The authors do have the integrity to point out the methodological limitations in the research on both sides of the question, but the article kind of sends a mixed message: on the one hand, it consistently points to the gaps in our knowledge, the small sample sizes involved in the studies, the inconclusiveness of the research – and on the other hand, it subtly (and sometimes not so subtly) suggests that once we know more we’ll be able to be sure that the causes are primarily social and psychological.

As the authors of the Psychological Science in the Public Interest article point out, an individuals political attitudes about sexual orientation tend to correlate with their views of the causes of sexual orientation. Those who hold positive attitudes (i.e., that there is nothing inherently wrong with non-heterosexuality or its open expression) have tended to believe that sexual orientation is due to nonsocial causes such as genetics.
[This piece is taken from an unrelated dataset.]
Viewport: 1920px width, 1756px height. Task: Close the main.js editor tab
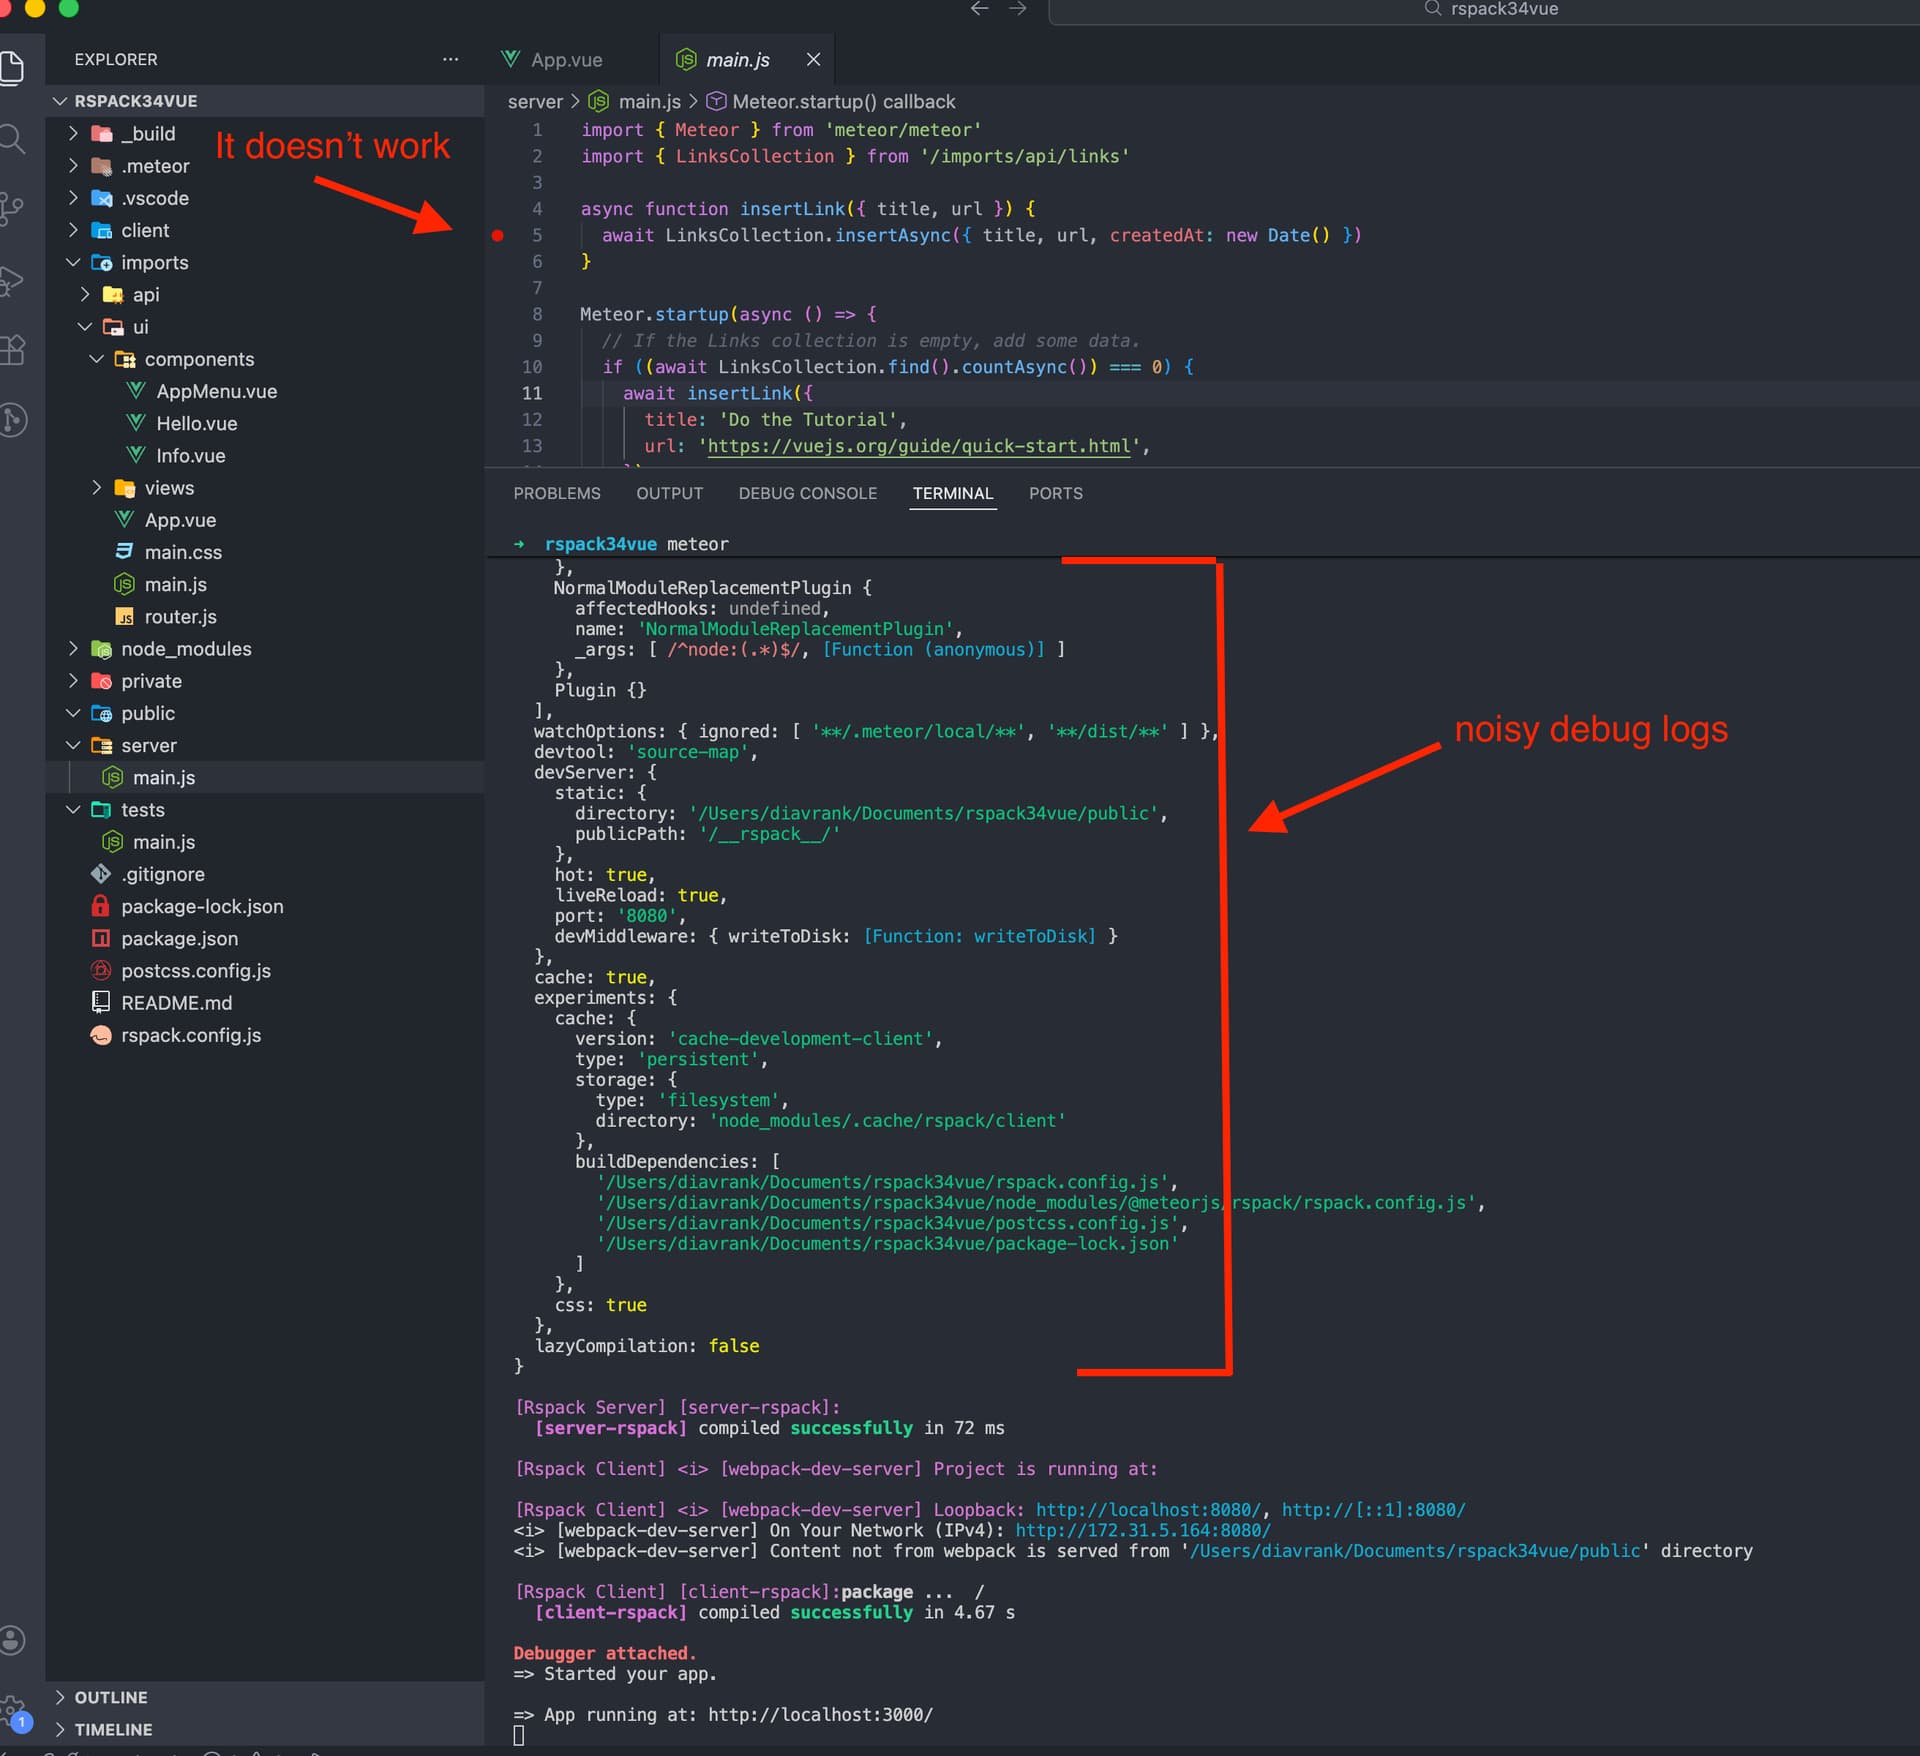pyautogui.click(x=813, y=60)
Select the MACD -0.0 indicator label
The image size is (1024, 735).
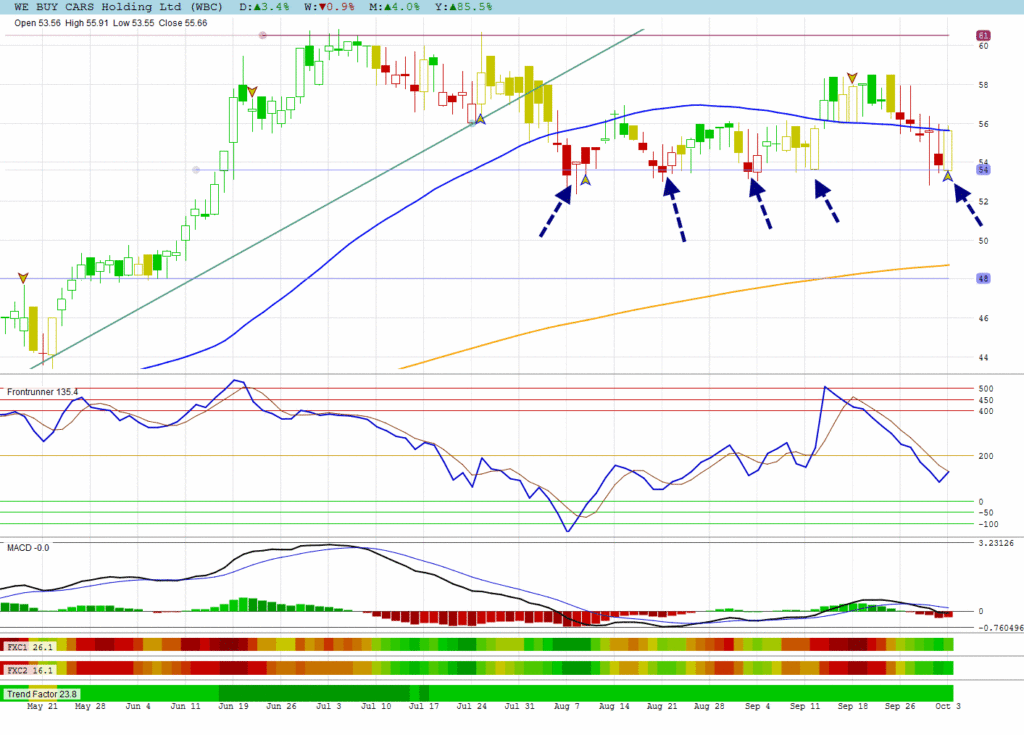(28, 547)
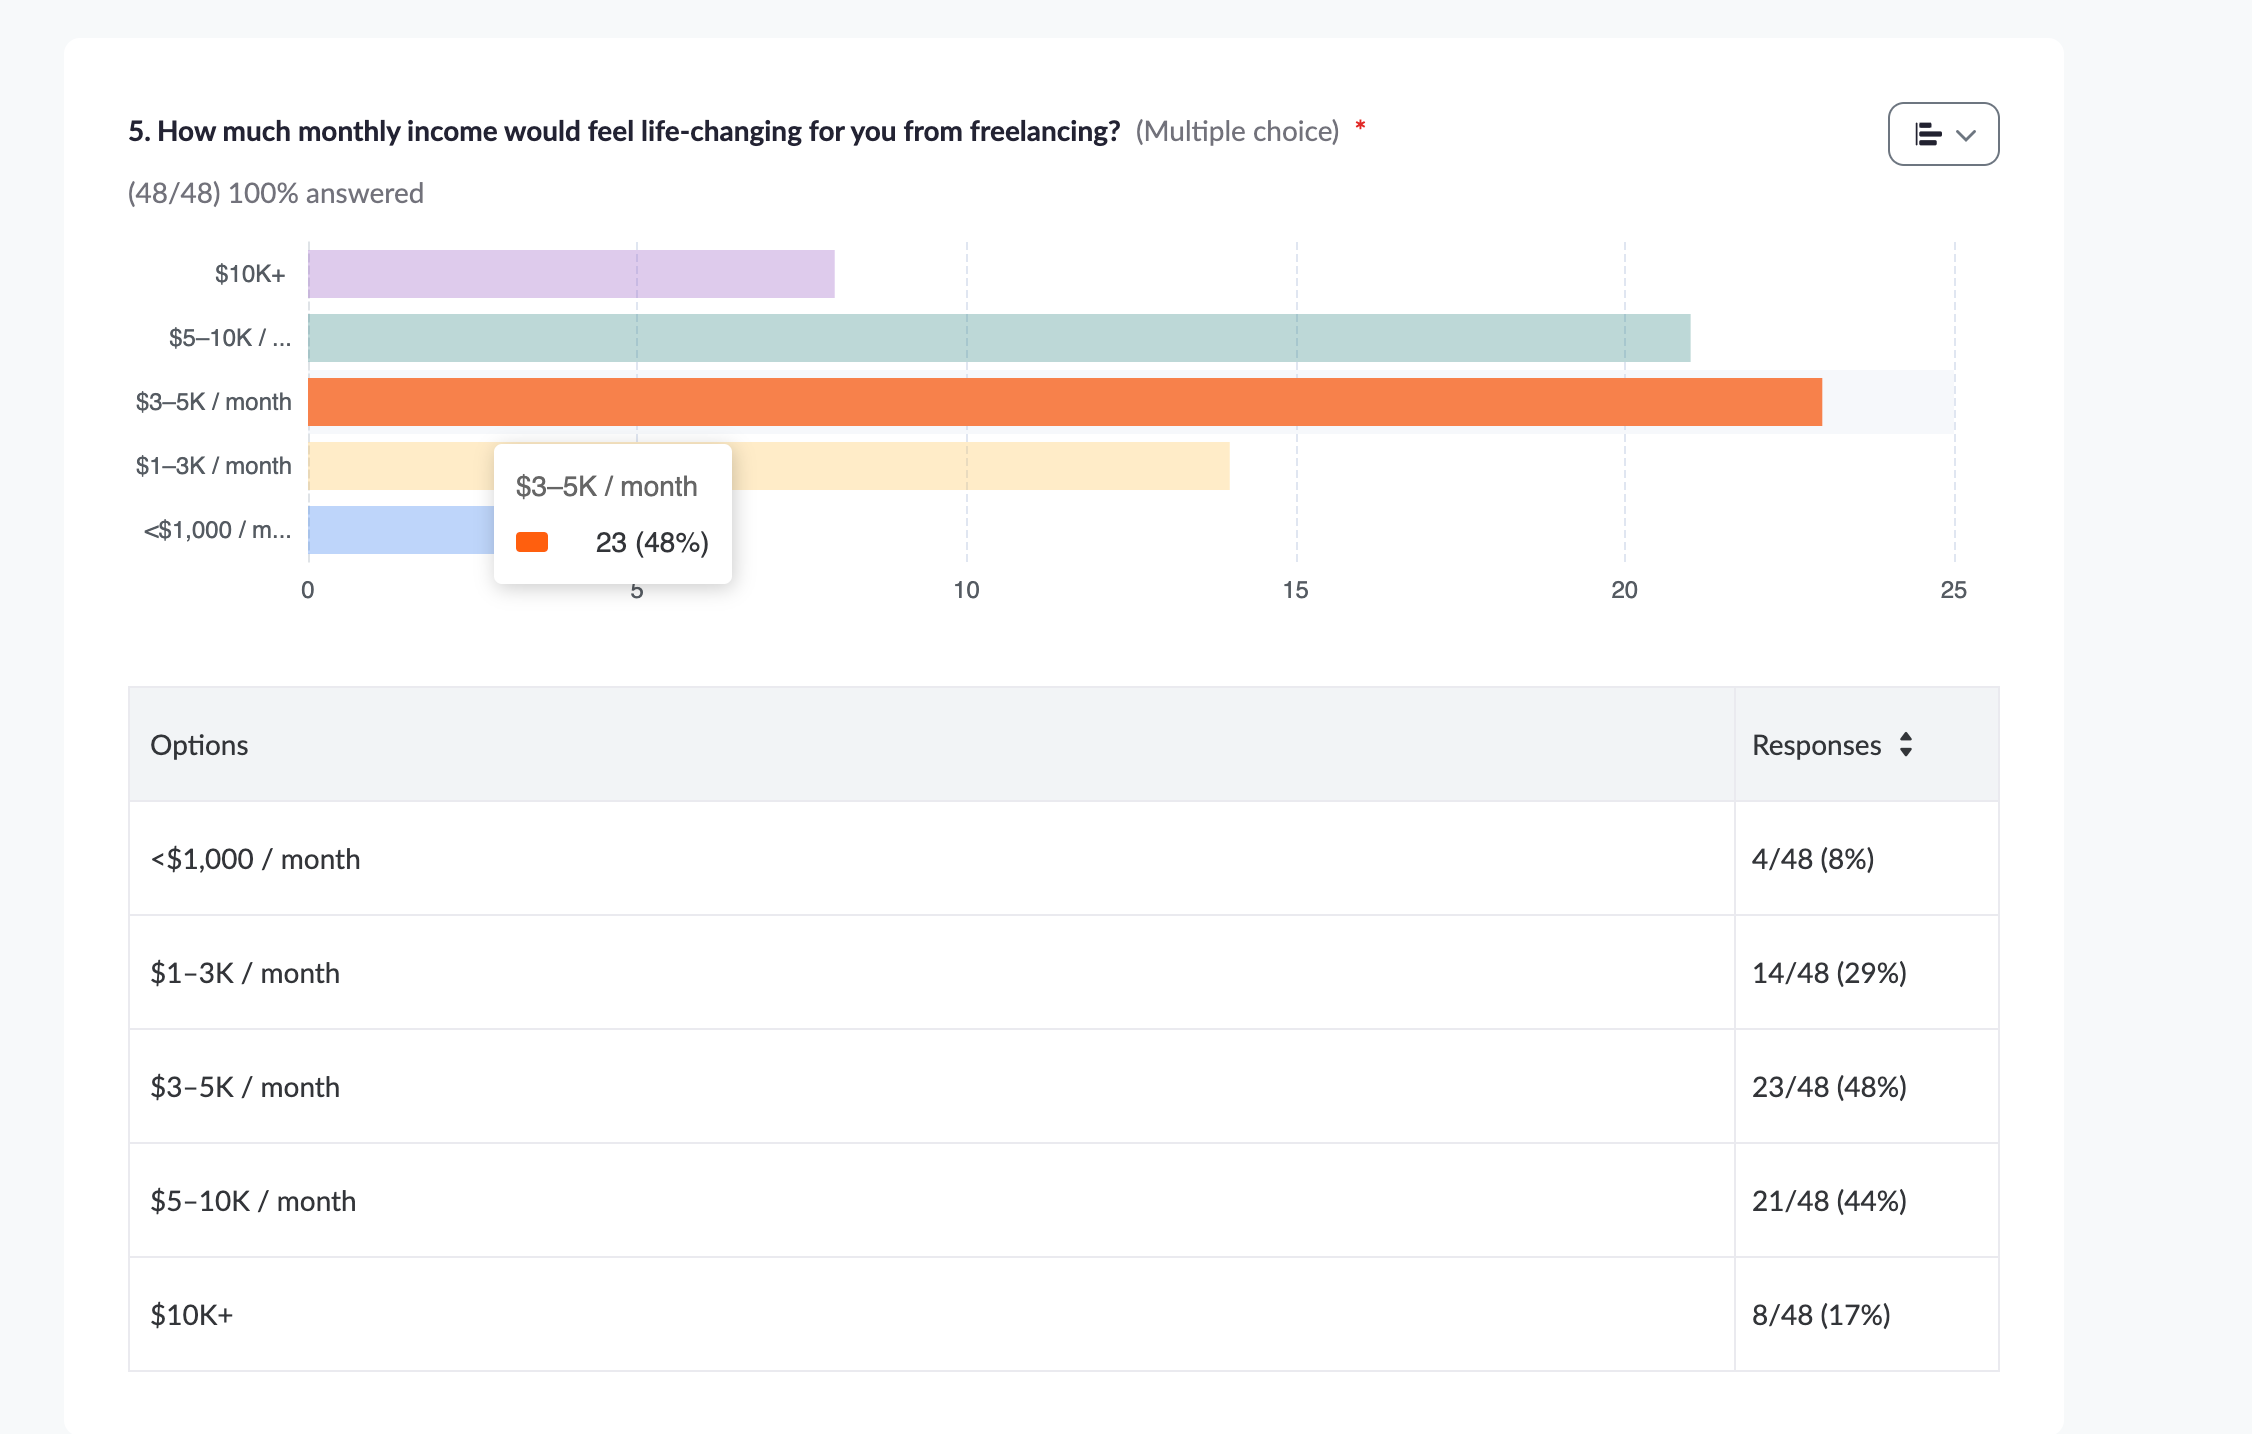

Those who hold negative attitudes (i.e., that non-heterosexuality is undesirable or immoral and that society should restrict its free expression) have tended to believe that homosexuality has social causes, such as early sexual experiences and cultural acceptance of non-heterosexuality. We refer to these as the “nonsocial” and “social” hypotheses, respectively. Both hypotheses require direct scientific support; neither can claim confirmation solely because support for the other is weak.

So far, the New Atlantis article seems to be illustrating this point fairly nicely.

Both of these articles are brand new, and both are quite lengthy so it’s going to take me a while to wade through them. As I do, I’ll have more to say. For the moment, I just want to suggest that everybody put on the brakes, take a deep breath, and internalize the fact that “science” has by no means settled these questions and that the discussions will be a lot more fruitful if we actually try to examine the data soberly rather than immediately declaring a victory for our side every time anybody with letters after their name publishes a paper that supports our views.